**Activity**
Retype each entry exactly as written, and keep the pictures out of the copy.

┄┄┄┄┄┄┄┄┄┄

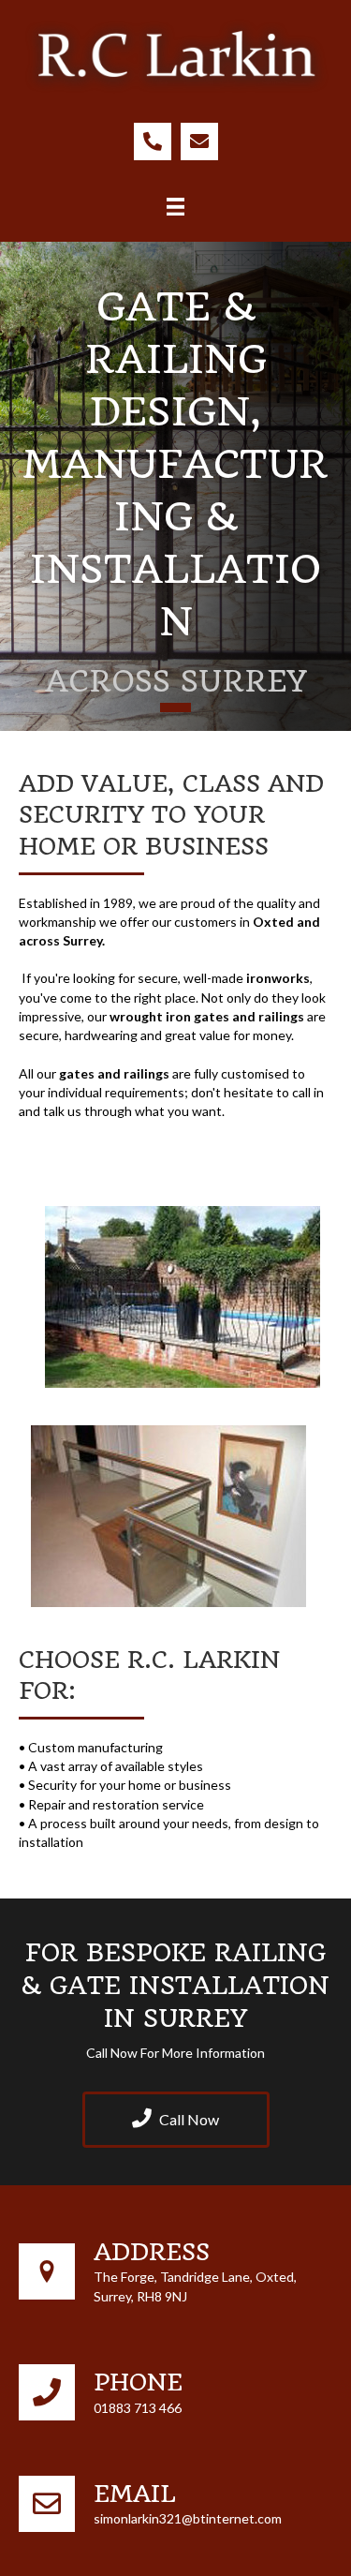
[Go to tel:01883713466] (152, 141)
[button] (176, 2120)
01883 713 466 (138, 2408)
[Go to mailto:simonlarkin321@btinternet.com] (199, 141)
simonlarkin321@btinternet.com (188, 2518)
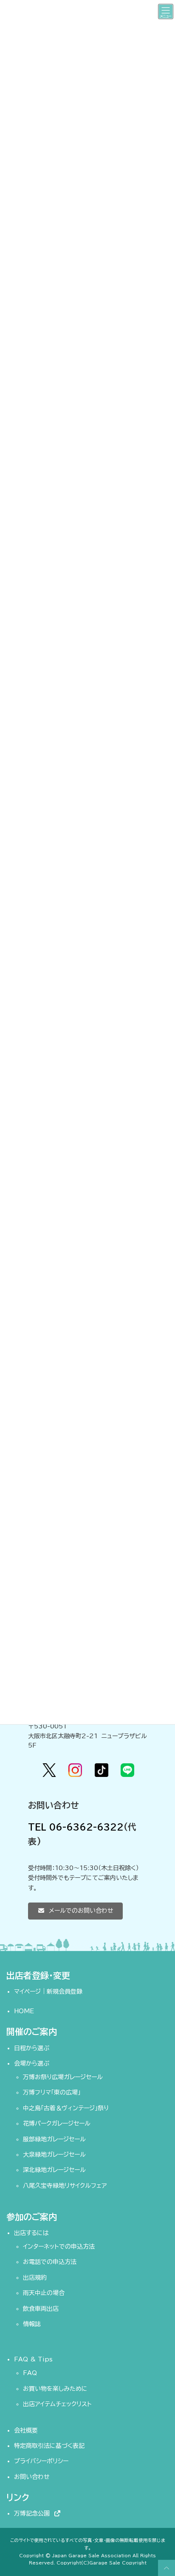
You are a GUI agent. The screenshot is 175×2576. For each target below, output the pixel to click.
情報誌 (32, 2324)
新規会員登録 (64, 1991)
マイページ (27, 1991)
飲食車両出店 (41, 2308)
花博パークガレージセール (56, 2123)
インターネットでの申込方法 (59, 2246)
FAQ (30, 2373)
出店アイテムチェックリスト (57, 2404)
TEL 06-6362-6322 (76, 1826)
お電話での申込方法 (49, 2262)
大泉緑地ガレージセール (54, 2155)
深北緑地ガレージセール (54, 2170)
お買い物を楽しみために (55, 2389)
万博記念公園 (34, 2513)
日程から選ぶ (31, 2048)
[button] (75, 1911)
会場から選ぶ (31, 2063)
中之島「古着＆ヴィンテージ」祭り (66, 2108)
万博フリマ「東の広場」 (52, 2092)
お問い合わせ (32, 2477)
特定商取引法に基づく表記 (49, 2446)
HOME (24, 2011)
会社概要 (26, 2430)
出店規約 (35, 2278)
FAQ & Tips (33, 2359)
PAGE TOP (165, 2568)
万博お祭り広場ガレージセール (63, 2077)
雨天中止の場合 (44, 2293)
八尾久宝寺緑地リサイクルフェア (65, 2185)
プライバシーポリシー (41, 2461)
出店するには (31, 2233)
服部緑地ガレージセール (54, 2139)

┄┄┄┄┄┄┄┄┄┄

**Solution**
[Go to tel:01883713466] (152, 141)
[button] (176, 2120)
01883 713 466 (138, 2408)
[Go to mailto:simonlarkin321@btinternet.com] (199, 141)
simonlarkin321@btinternet.com (188, 2518)
You are a GUI agent. The screenshot is 175×2576. For each target below, output the pixel to click.
情報誌 (32, 2324)
新規会員登録 (64, 1991)
マイページ (27, 1991)
飲食車両出店 (41, 2308)
花博パークガレージセール (56, 2123)
インターネットでの申込方法 (59, 2246)
FAQ (30, 2373)
出店アイテムチェックリスト (57, 2404)
TEL 06-6362-6322 (76, 1826)
お電話での申込方法 (49, 2262)
大泉緑地ガレージセール (54, 2155)
深北緑地ガレージセール (54, 2170)
お買い物を楽しみために (55, 2389)
万博記念公園 (34, 2513)
日程から選ぶ (31, 2048)
[button] (75, 1911)
会場から選ぶ (31, 2063)
中之島「古着＆ヴィンテージ」祭り (66, 2108)
万博フリマ「東の広場」 (52, 2092)
お問い合わせ (32, 2477)
特定商取引法に基づく表記 (49, 2446)
HOME (24, 2011)
会社概要 (26, 2430)
出店規約 (35, 2278)
FAQ & Tips (33, 2359)
PAGE TOP (165, 2568)
万博お祭り広場ガレージセール (63, 2077)
雨天中止の場合 (44, 2293)
八尾久宝寺緑地リサイクルフェア (65, 2185)
プライバシーポリシー (41, 2461)
出店するには (31, 2233)
服部緑地ガレージセール (54, 2139)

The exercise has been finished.